Zarzuty pod adresem Tuska i Bodnara
PiS twierdzi, że premier Tusk oraz minister Bodnar działali wspólnie, łamiąc przepisy prawa. Zarzucono im udział w "zorganizowanej grupie przestępczej". Według zawiadomienia, celem ich działań miało być destabilizowanie systemu prawnego oraz osłabienie instytucji państwowych.

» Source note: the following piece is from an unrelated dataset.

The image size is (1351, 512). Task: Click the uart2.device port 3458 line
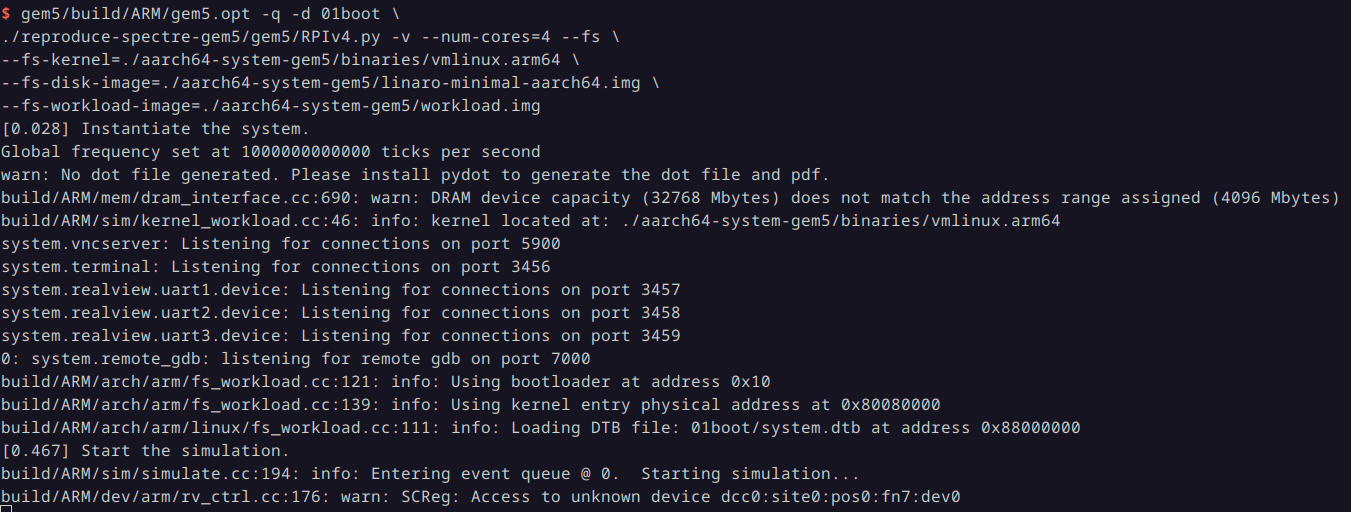pos(340,313)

Rzecznik PiS Rafał Bochenek zaznaczył, że orzeczenie Sądu Najwyższego jasno określa status Barskiego. Podkreślił, że to on powinien być prokuratorem krajowym, a nie Dariusz Korneluk, który został powołany przez obecne władze Ministerstwa Sprawiedliwości.

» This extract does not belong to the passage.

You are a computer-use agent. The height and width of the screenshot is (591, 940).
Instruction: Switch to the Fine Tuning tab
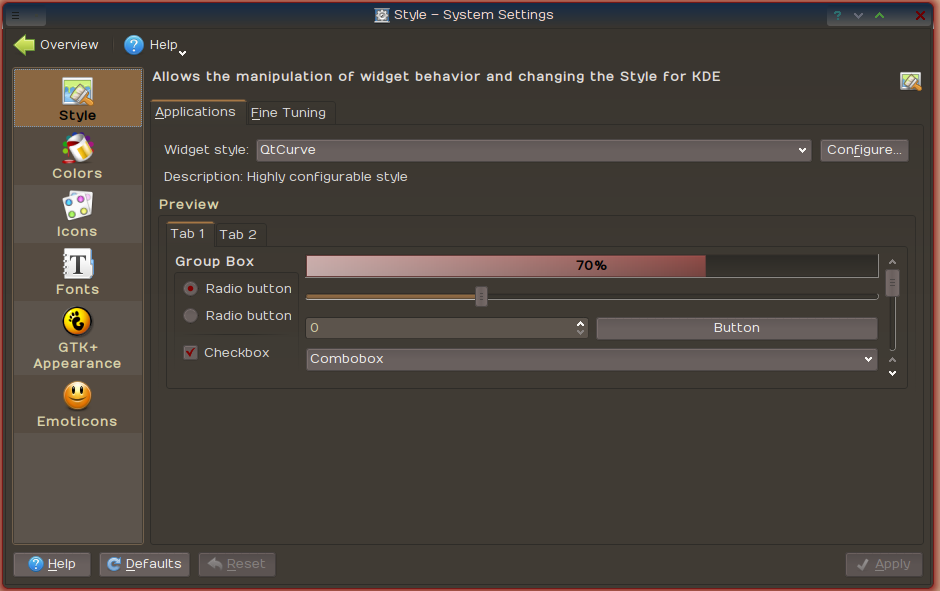[x=288, y=113]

Sporne decyzje z początku 2024 roku
Kontrowersje dotyczą wydarzeń ze stycznia 2024 roku. Wówczas prokurator generalny Adam Bodnar unieważnił decyzję Zbigniewa Ziobry z 2022 roku. Ziobro przywrócił wtedy Dariusza Barskiego do czynnej służby, jednak Bodnar uznał to za niezgodne z prawem. Zdaniem obecnego kierownictwa prokuratury, przepisy przywracające Barskiego nie obowiązywały w czasie podejmowania decyzji.
To działanie spotkało się z ostrą reakcją polityków PiS. Zbigniew Ziobro nazwał Tuska „szefem zorganizowanej grupy przestępczej” i oskarżył go o nielegalne przejęcie Prokuratury Krajowej.
Donaldzie @donaldtusk! Mam dla Ciebie zajmującą lekturę na mikołajkowy wieczór. Moje zawiadomienie do prokuratury o Twoich przestępstwach - działaniu w zorganizowanej grupie przestępczej i destabilizacji porządku prawnego. Lista jest długa, więc trochę Ci to zajmie, ale przecież…
— Zbigniew Ziobro | SP (@ZiobroPL) December 6, 2024
Polityczne napięcia i opinie ekspertów
Sprawa wywołała wiele emocji. Politycy PiS zarzucają premierowi Tuskowi łamanie prawa i destabilizację instytucji państwowych. Natomiast przedstawiciele rządu odpierają zarzuty, twierdząc, że działania były zgodne z prawem.
Eksperci wskazują, że sprawa może mieć poważne konsekwencje. Działania prokuratury i potencjalne postępowania sądowe mogą wpłynąć na postrzeganie systemu sprawiedliwości w Polsce. Może to także wpłynąć na relacje między politykami a instytucjami publicznymi.